Klein: Dean has no substance

Joe Klein's latest in Time Magazine critiques Dean for failing to deliver substantive policy proposals:

Last June, Dean told me that he understood he would have to grow as a candidate in order to succeed, that it was time to move his campaign beyond attacks and anger, to take a run at the vision thing. That lasted about a week. "It's hard to do vision in a crowded field where everyone's attacking you," campaign manager Joe Trippi told me last week. "But we're going to try to address the larger themes of this campaign with a series of speeches starting in a few weeks."

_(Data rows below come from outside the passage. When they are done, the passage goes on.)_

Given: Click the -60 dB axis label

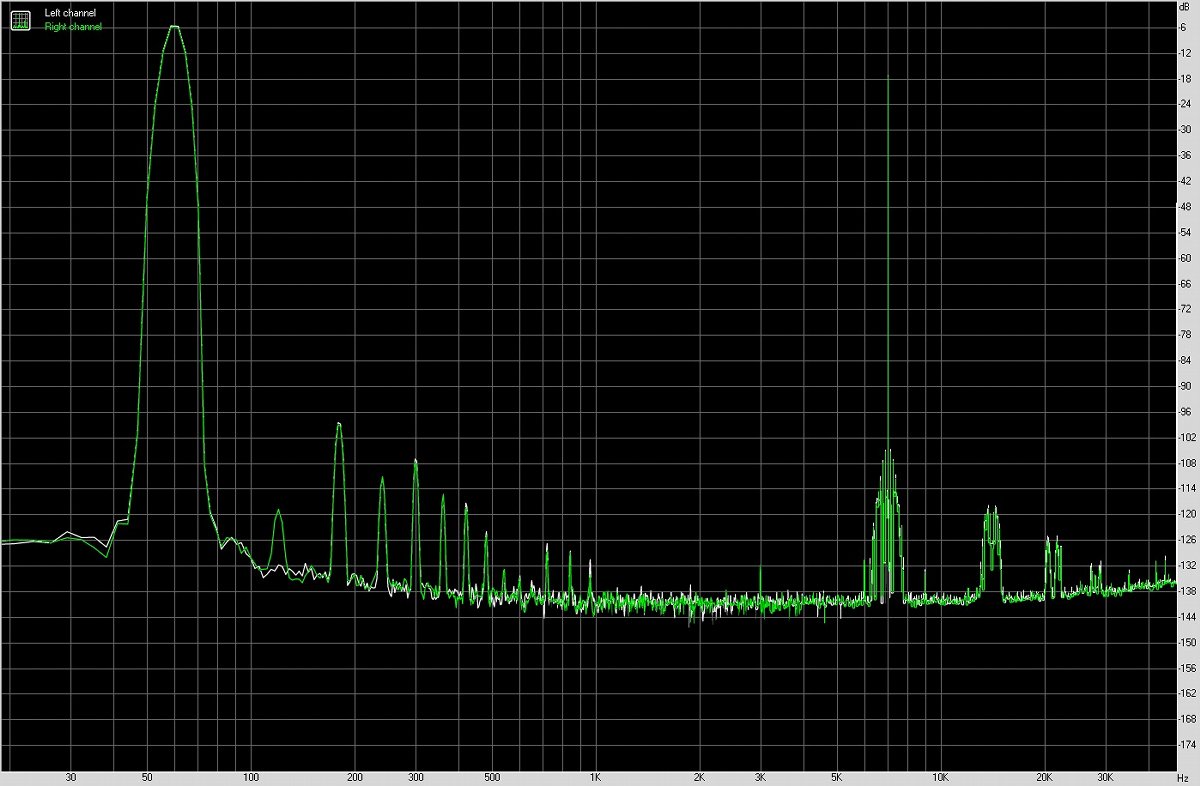Looking at the screenshot, I should point(1184,257).
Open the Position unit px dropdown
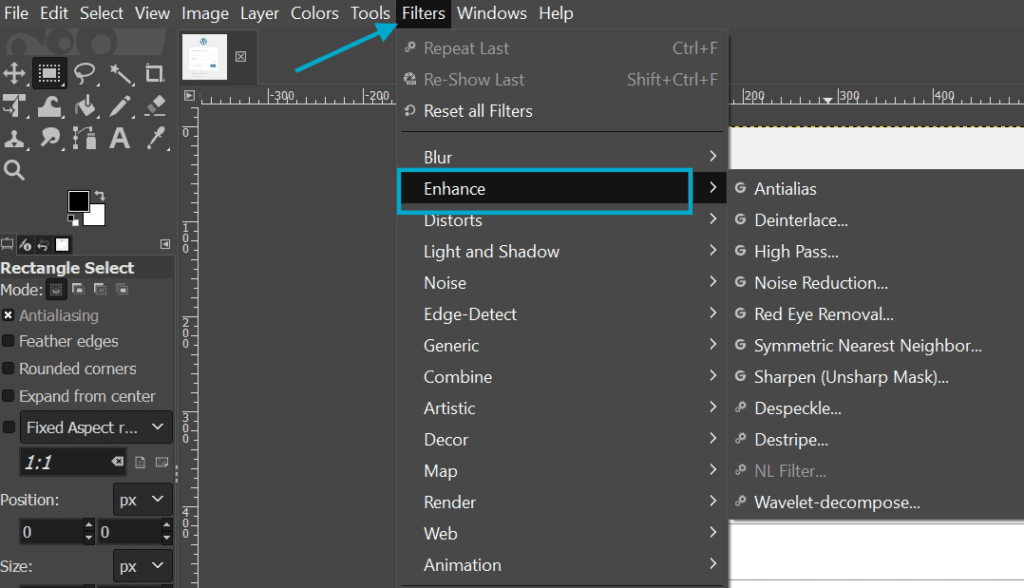1024x588 pixels. tap(142, 500)
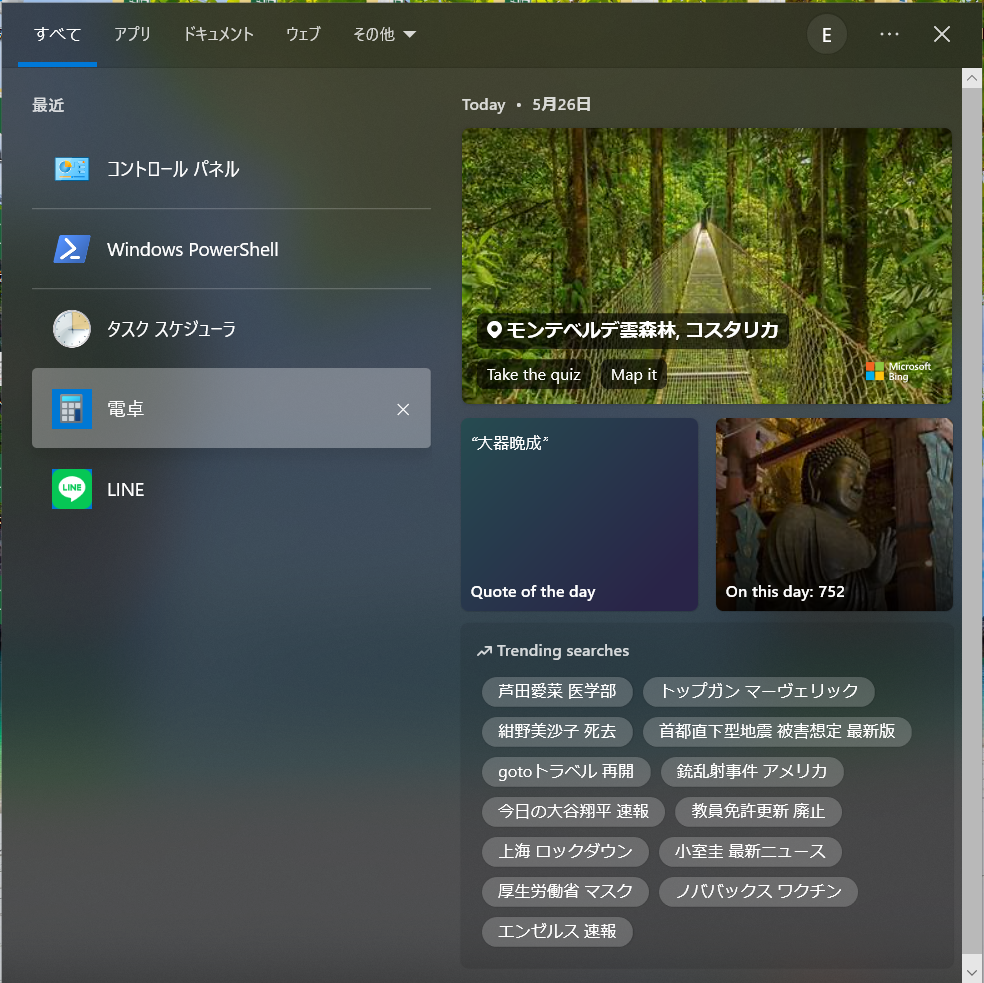Image resolution: width=984 pixels, height=983 pixels.
Task: Open Map it for モンテベルデ雲森林
Action: point(633,374)
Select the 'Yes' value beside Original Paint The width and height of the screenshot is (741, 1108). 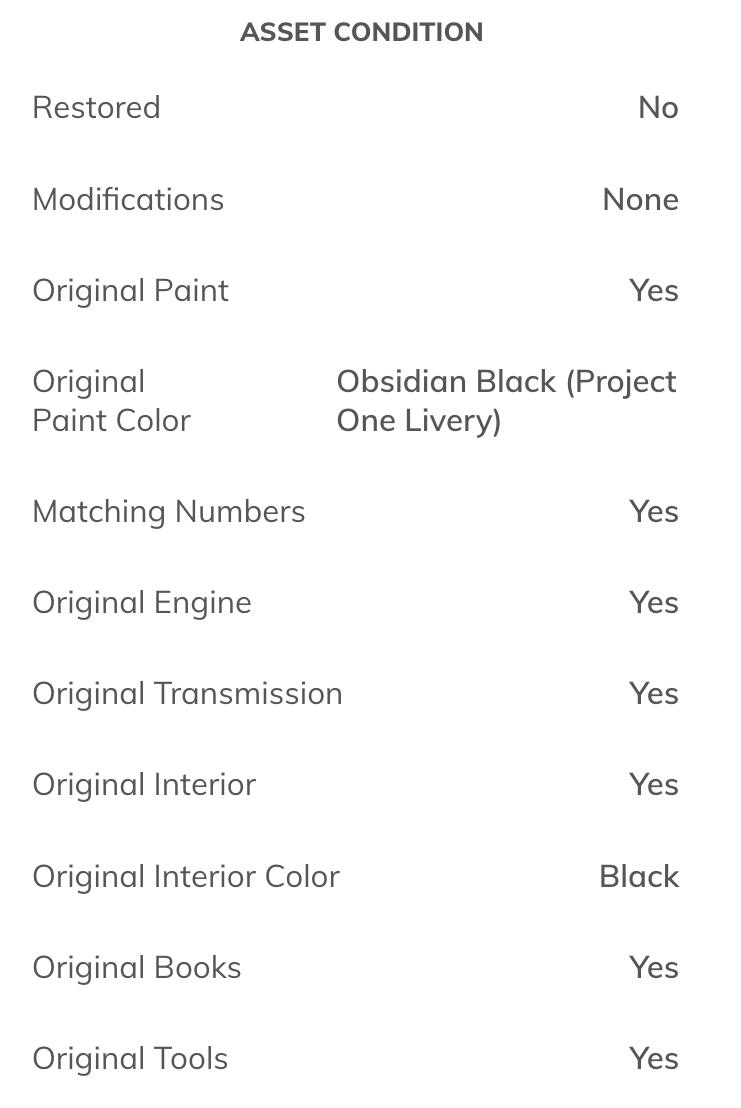tap(654, 290)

But one wonders about the quality of those speeches. I pressed Dean last week about his proposal for a national dialogue about race. He had talked about the need for white people to understand the impact of racism on African Americans. But what did black people need to understand? Did he plan to go into the inner cities and talk about the self-destructive culture of poverty, as Bill Clinton had? He bristled, of course: "The African-American community doesn't need any lectures from me. That's not my style." Oh, yes, it is—and Dean's future may depend on his ability to slow down, stop hectoring and lay out a vision that shows some deeper understanding of the cultural and substantive differences confronting the nation.

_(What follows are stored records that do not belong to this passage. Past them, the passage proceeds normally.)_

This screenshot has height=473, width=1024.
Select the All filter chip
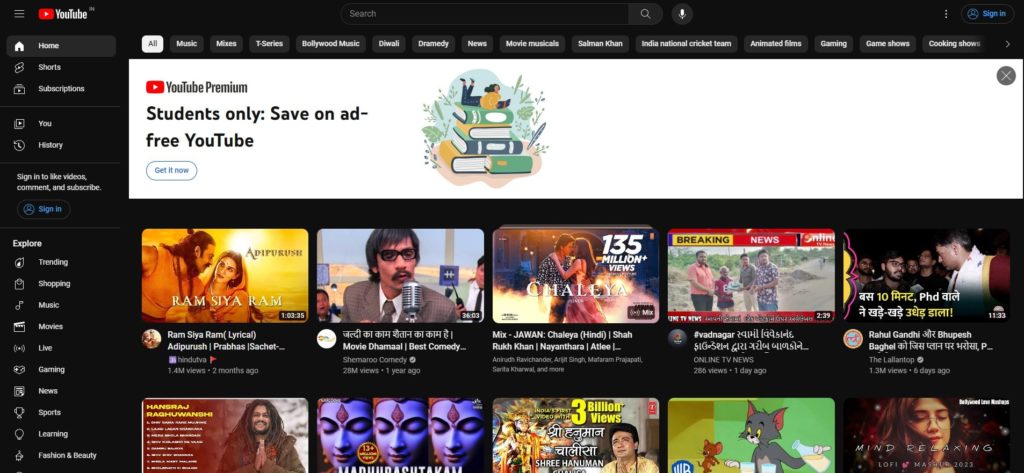(x=153, y=44)
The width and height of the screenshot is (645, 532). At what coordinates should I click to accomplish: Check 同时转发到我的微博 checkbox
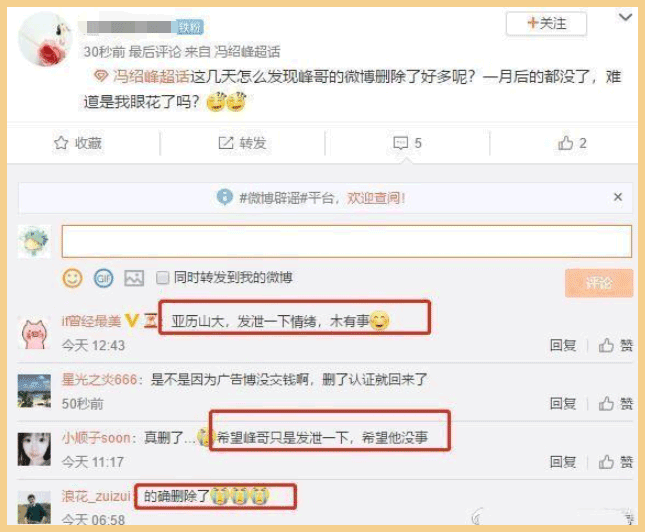162,278
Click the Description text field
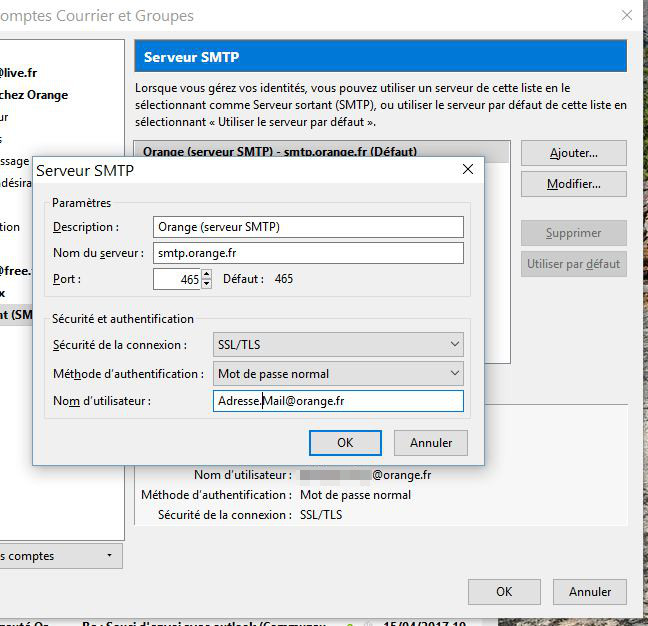The width and height of the screenshot is (648, 626). click(x=308, y=227)
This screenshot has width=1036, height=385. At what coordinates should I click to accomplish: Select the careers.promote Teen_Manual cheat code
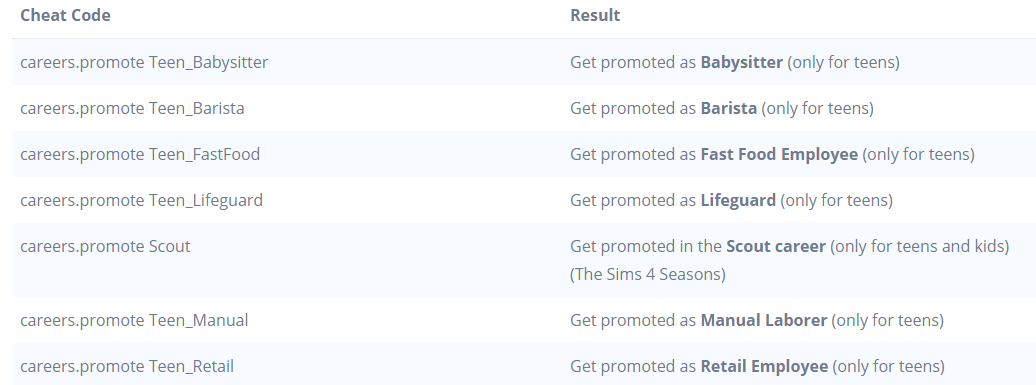click(134, 320)
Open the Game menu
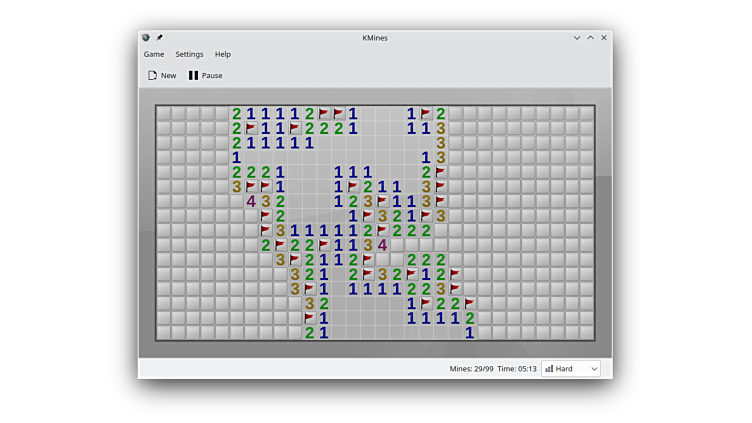Screen dimensions: 752x423 154,54
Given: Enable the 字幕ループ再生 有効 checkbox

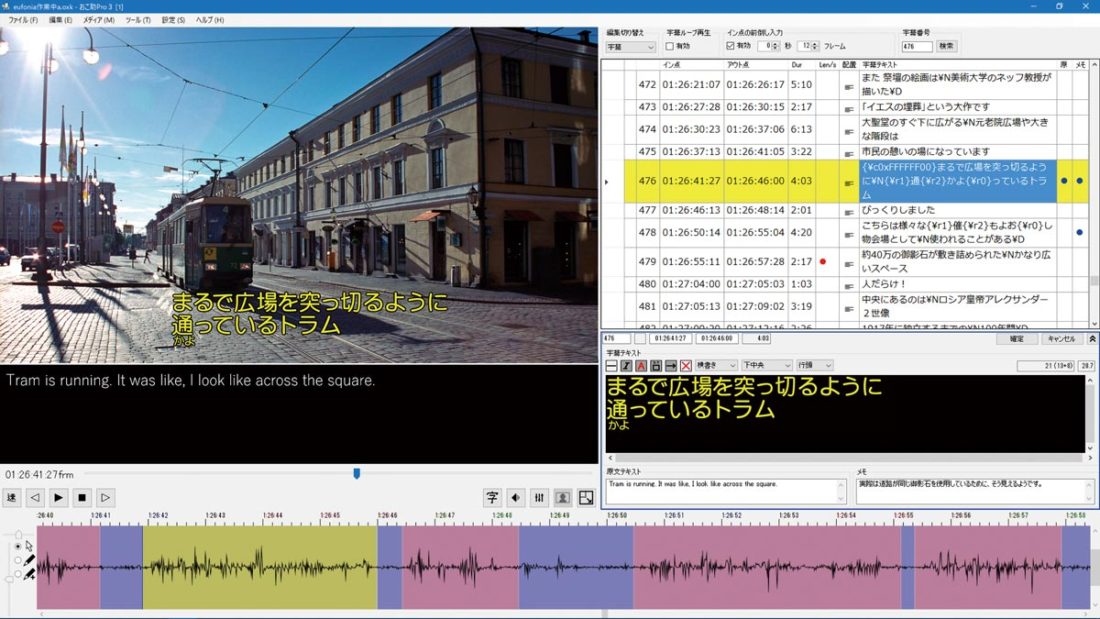Looking at the screenshot, I should click(670, 46).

This is a largely unfair but still not easily-dismissed critique. Dean has in fact laid out many policy proposals, on all the major topics, including what needs to be done in Iraq, how to fix the economy and Medicare, and other issues. A casual scan of the policy section of deanforamerica.com reveals that there is a lot of substance there, as would be expected of all candidates. And Klein uses teh race issue as his sole example but fails to acknowledge that for any democratic politiciam, regardless pf principle, to go up and say to the black community "what are YOU going to do?" would be suicidal and tone-deaf. There will be plenty of time for that later, after the primary season is past - and Klein is holding Dean to an unfair standard.

For the record, I do think that the black comunity does need to engage in two-way dialouge about race. It's not just the white man's burden, and there is a real need for debate on the policies of affirmative action as to whether they hinder more than harm the collective achievement of the comunity. But Klein wants Dean to pull a Sister Souljah on Jesse Jackson Jr. ? Klein's critique is pointedly absent of the other candidates who pandered far worse.

However, Dean does indeed lack a general vision that unifies his campaign. There are many themes (and they seem to rotate in every week on the o-blog) but there isn't a single defining big-picture articulation with which Dean can reference in every issue's context. It's not like the vision is a hard one - Clinton (video) and Gore (speech) have basically handed it to the Democratic field on a platter. The Vision thing, put simply, is this:

Divisive politics are harmful to America.

Dean needs to be the Uniter, and his campaign's very slogan does go halfway to this goal - "for America." All of it. Including the guys in pickups with the Confederate flag, gay couples, fiscal conservatives, and steel workers. That's the vision that unifies his every issue paper, and the lack of which hurts him and makes him vulnerable. And this is exactly what Klein is talking about.